Are You Serving Others or Yourself with Your Business?

When you get down to the core of your business, do you prioritize serving others or serving yourself?

This is a big question for business owners to grapple with, and it can be a challenging one because, of course, businesses need to make a profit to exist. And there certainly is a time and place to focus on sales and how your business serves you. However, the idea of whether your brand is customer-centric or self-centric is a crucial one to examine. 

We all know from being on the customer side of the equation that people can tell when businesses are serving others first in their actions and when they are serving themselves.

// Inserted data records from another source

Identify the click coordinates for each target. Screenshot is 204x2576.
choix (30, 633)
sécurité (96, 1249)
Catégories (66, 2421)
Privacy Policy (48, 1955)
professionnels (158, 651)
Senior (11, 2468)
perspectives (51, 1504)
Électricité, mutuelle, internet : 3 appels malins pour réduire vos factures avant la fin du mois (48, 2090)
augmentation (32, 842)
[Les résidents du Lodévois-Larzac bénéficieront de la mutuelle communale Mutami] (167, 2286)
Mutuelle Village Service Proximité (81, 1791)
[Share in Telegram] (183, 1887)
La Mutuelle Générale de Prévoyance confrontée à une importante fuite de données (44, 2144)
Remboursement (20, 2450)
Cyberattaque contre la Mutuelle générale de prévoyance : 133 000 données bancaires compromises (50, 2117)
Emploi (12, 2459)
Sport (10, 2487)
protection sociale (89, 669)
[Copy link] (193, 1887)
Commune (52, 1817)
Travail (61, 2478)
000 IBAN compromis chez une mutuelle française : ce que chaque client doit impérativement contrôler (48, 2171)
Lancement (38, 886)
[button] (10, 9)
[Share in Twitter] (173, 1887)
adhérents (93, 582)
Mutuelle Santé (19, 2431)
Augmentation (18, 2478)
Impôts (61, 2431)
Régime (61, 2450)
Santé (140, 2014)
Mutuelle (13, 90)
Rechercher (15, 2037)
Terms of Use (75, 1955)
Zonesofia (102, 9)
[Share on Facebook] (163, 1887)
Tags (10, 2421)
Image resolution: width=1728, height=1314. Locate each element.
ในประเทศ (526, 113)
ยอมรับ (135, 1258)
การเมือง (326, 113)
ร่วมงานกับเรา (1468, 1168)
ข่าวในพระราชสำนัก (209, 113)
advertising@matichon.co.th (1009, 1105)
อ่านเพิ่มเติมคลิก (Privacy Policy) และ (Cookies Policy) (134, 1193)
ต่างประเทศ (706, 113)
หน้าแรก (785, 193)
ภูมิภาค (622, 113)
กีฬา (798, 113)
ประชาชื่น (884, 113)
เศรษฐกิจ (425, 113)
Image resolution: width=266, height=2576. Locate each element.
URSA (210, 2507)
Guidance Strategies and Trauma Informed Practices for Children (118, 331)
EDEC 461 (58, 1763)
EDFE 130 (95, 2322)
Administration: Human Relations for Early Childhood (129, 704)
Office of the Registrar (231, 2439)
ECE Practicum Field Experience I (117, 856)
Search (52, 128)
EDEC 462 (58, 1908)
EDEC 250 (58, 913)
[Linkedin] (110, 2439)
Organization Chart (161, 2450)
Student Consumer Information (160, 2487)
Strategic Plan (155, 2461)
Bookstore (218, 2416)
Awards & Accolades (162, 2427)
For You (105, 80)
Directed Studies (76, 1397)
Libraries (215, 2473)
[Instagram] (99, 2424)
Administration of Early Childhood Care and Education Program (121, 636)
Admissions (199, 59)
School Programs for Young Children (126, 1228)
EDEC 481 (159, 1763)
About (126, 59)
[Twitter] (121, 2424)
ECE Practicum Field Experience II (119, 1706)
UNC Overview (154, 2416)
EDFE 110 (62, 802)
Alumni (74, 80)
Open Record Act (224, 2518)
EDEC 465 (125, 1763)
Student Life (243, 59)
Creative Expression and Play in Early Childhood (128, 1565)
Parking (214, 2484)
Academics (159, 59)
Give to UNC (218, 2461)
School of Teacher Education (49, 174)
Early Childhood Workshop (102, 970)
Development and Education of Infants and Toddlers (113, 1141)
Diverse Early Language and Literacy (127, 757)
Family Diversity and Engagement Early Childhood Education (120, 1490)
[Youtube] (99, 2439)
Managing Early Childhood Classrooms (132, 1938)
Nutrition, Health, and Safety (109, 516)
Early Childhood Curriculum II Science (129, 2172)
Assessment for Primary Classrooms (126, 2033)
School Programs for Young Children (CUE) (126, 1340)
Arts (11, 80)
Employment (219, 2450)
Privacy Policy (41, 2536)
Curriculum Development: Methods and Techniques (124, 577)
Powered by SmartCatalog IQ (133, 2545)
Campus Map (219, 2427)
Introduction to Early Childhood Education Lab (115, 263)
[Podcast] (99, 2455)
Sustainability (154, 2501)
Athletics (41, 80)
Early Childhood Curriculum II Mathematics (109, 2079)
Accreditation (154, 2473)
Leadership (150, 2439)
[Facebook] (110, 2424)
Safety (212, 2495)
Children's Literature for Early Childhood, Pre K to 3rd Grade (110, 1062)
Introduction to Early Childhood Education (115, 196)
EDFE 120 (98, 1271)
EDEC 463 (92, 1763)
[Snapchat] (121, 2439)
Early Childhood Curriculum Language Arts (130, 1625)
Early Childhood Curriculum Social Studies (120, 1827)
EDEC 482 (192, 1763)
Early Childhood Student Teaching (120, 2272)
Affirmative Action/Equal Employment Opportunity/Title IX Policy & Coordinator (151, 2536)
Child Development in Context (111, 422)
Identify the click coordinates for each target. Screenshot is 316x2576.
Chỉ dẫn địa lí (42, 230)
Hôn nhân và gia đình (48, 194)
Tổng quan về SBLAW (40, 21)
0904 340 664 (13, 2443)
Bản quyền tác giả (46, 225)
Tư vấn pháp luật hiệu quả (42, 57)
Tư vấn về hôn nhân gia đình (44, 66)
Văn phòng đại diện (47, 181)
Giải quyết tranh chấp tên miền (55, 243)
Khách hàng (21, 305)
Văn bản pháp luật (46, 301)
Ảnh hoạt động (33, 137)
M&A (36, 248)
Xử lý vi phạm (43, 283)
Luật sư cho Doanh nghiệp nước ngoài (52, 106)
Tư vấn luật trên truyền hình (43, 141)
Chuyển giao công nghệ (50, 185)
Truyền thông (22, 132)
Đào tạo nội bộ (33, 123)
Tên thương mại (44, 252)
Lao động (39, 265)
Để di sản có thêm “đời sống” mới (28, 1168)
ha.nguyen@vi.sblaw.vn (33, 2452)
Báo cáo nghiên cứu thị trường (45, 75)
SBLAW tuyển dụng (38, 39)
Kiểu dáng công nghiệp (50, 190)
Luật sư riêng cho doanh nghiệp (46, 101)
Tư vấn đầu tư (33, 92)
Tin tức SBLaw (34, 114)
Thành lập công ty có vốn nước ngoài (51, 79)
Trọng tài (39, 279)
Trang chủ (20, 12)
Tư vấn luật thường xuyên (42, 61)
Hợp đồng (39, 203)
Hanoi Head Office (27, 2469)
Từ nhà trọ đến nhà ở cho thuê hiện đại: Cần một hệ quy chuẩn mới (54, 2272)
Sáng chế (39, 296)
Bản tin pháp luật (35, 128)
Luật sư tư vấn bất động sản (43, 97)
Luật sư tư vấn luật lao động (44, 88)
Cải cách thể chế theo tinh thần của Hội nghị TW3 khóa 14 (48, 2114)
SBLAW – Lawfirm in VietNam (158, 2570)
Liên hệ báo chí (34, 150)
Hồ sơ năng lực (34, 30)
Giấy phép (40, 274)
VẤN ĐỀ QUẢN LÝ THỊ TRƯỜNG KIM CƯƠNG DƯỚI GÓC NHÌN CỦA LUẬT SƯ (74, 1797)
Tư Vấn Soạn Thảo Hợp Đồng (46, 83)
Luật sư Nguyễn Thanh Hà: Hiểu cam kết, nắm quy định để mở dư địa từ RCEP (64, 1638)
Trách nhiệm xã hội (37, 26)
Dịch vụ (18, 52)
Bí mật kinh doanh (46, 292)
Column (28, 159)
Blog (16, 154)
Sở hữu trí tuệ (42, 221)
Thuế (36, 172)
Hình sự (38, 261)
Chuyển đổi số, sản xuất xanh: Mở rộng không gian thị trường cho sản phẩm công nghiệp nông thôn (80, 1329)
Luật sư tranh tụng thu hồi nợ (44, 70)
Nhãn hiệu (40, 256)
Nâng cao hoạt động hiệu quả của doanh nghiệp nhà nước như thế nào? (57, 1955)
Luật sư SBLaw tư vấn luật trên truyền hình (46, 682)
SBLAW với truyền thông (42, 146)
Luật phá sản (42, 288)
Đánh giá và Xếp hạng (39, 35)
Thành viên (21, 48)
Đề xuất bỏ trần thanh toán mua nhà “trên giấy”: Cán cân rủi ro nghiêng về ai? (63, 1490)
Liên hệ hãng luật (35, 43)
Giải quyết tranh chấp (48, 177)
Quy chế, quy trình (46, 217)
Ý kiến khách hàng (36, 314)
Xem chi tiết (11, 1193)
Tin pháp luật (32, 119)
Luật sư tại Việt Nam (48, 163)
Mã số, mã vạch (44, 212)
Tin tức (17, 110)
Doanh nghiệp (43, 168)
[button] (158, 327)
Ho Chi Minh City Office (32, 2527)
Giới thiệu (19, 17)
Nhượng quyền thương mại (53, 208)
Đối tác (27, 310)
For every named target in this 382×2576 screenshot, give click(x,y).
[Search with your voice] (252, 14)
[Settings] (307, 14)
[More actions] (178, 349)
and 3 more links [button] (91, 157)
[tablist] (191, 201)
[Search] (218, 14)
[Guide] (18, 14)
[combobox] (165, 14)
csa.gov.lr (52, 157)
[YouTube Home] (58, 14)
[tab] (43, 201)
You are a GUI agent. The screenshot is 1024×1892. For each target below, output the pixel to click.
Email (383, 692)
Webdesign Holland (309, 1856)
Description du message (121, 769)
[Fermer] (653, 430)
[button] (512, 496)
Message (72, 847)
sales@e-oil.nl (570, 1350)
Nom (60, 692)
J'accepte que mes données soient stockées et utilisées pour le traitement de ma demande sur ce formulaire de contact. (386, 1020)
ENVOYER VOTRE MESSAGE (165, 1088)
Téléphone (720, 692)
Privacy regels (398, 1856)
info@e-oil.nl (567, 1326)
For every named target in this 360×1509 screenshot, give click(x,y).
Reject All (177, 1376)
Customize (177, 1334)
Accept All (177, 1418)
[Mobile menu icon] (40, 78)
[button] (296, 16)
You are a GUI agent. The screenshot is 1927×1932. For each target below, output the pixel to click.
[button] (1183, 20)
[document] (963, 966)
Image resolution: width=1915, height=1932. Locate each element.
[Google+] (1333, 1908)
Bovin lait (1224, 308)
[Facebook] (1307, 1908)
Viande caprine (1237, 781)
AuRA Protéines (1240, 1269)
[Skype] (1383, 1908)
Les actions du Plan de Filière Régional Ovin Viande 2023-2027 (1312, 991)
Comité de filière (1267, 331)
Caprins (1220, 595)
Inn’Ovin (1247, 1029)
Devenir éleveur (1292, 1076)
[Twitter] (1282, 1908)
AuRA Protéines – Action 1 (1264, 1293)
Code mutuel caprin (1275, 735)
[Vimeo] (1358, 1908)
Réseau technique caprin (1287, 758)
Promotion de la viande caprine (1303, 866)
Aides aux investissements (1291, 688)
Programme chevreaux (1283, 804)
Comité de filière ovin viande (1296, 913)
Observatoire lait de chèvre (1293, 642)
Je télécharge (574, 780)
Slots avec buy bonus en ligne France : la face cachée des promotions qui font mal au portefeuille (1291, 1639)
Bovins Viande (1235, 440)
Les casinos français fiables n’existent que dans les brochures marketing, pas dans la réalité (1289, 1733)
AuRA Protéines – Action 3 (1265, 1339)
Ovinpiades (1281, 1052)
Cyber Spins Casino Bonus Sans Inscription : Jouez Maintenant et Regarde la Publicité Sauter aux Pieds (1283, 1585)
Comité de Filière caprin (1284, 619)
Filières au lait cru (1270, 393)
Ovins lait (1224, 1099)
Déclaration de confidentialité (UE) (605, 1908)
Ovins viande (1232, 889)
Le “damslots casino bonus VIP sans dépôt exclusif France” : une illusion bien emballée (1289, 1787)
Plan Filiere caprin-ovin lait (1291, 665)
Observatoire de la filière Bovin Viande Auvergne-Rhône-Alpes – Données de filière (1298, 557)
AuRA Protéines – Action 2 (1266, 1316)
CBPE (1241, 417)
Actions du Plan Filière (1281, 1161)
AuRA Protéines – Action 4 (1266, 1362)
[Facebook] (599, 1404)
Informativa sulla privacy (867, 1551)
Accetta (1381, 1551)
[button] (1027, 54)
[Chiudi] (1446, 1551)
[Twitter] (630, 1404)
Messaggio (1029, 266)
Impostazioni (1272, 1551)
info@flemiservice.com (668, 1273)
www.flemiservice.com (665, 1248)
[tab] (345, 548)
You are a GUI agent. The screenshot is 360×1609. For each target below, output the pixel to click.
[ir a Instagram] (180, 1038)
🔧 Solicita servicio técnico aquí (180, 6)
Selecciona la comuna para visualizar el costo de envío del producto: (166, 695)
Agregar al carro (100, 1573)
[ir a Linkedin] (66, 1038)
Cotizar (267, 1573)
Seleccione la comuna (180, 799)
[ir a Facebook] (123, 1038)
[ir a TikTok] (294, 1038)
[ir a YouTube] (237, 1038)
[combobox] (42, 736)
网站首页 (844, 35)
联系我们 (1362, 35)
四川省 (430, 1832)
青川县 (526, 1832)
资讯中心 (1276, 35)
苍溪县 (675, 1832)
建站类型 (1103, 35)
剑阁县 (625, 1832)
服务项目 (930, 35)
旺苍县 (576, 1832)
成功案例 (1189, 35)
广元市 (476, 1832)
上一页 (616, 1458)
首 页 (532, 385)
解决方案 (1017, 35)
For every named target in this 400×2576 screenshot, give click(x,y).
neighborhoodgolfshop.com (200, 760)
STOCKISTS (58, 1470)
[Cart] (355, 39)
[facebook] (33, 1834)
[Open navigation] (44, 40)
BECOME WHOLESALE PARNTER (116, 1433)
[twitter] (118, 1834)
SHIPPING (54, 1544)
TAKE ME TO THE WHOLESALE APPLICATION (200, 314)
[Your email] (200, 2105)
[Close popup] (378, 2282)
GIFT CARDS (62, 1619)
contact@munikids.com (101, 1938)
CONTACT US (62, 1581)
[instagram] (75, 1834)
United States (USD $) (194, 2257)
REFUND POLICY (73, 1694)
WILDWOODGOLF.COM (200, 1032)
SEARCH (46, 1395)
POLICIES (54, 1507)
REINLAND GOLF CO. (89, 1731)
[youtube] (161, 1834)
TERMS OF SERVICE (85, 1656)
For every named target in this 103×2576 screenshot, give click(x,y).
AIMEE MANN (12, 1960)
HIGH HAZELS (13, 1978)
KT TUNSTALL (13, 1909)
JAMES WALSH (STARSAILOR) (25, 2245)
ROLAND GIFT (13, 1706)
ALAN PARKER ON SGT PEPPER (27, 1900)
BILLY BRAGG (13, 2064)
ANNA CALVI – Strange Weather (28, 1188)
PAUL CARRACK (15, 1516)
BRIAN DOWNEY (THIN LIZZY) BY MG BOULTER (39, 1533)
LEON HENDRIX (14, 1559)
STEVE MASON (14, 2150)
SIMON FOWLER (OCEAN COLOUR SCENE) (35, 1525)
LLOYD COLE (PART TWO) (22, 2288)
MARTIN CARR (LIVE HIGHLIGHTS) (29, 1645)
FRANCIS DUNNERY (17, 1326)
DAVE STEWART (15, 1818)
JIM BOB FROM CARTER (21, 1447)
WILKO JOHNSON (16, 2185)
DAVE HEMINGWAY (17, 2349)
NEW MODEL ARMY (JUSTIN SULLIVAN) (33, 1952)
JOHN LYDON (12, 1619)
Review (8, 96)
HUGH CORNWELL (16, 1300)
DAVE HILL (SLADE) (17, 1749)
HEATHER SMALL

A perfect example of this was in October 2021 when Facebook and Instagram went down for around 6 hours. I’m sure you remember because, honestly, it seemed like the world imploded.

I will say that there was an air of comedy to the fiasco because it highlighted how intensely dependent some people are on social media from a daily/personal perspective. However, for many digital business owners, it was legitimately scary and stressful. And understandably so.

Back to my story…

On that day and the days immediately after, I received emails from six businesses in the digital space who were leveraging the Facebook/Instagram outage and taking that opportunity to use it as a touchpoint with their audience. 

Of the six businesses that reached out, there was only one that was doing it as a way of serving others in their online community. The other five businesses sent completely self-serving emails. 

The customer-centric email was focused on comfort, reassurance, and sharing helpful insights. It acknowledged that, for online business owners, the outage was probably a bit scary. This could have been because your business marketing relies on social ads to drive traffic, or because the outage brought up fears that this could happen again and possibly last longer. Or maybe both.

The email was extremely well written and all about serving others. There wasn’t a trace of sales in the email or an offer pointing people to a checkout page. It was completely customer-centric.

In contrast, the other five emails I received from businesses were all leveraging the outage as a way to scare people into buying their products or services. They were written to cause their readers to be even more concerned about possible future data breaches and to prompt people to invest in things like a funnel program so they wouldn’t have to depend on Facebook ads anymore. 

Truthfully, it was ridiculous how self-serving the emails were, and I even went as far as to unsubscribe from four of them because of it.

In a moment when many digital business owners were understandably overwhelmed and worried, these brands showed their true colors by being self-centric rather than customer-centric. They chose to leverage the incident as a sales opportunity rather than choosing to act in service of others.

Don’t get me wrong here — I’m not saying that being customer-centric doesn’t include selling. You can definitely do both… It’s a matter of approach though. The five emails I’m referencing went straight for the jugular. They purposely intensified the readers’ fears to convince them they needed to purchase what they were offering. It was a blatant use of scare-tactics and fear mongering. 

These kinds of actions are not ones that people forget in their customer experience.

On the flip side, instead of taking such an extreme and selfishly motivated approach, they could have repositioned their email to be focused on offering assurance and comfort….AND then, in connection to that message, offered them the opportunity to make a supporting purchase. 

Yes, the email still would have been leveraging an opportunity to promote sales but it would have been from a position of support and understanding rather than one of manipulation. There’s a big difference between putting people first vs. putting sales first. 

The one business that sent an email offering comfort, knowledge, and empathy has likely gained me as a lifetime follower because of how beautifully they showed up for their audience. The way they chose serving others over serving themselves speaks volumes about the way I know they will treat me in the future.

The one other business that I chose not to unsubscribe from, I’ve seen a much better customer experience from in the past. And because I believe in them enough, I have to think it was just poor judgment in this one moment.

Whether you are customer-centric or self-centric with your business, people are going to know. They may not see it right away, but it will come out, and it can be a make or break for your brand and its customer experience. 


Because people want to align themselves with people and brands who make them feel good — who are customer-centric and offer support and empathy. They want to work with businesses that are serving others and not simply taking advantage of a situation to manipulate their audience and make more money.

In business, there is obviously a time and place to share your offers and make sales — you’re running a business, after all, right? You have to make money to sustain your business and support your life. But this can be done in a customer-centric way. 

One way to approach this is as you sit down to write an email or post an offer on social media, ask yourself, “Does this truly serve my people and what they need, or am I more focused on satisfying my own need at this time?”.

If you can call yourself out when you’re acting out of personal motivation (vs. being of service), you’ll give yourself the opportunity to re-engineer your perspective and messaging to be service-focused before you hit the send button. 

Bottom Line:
Ultimately, if you are choosing to put others first and add value to their lives whenever possible, you will create loyal, raving fans who can’t wait to do business with you again and again.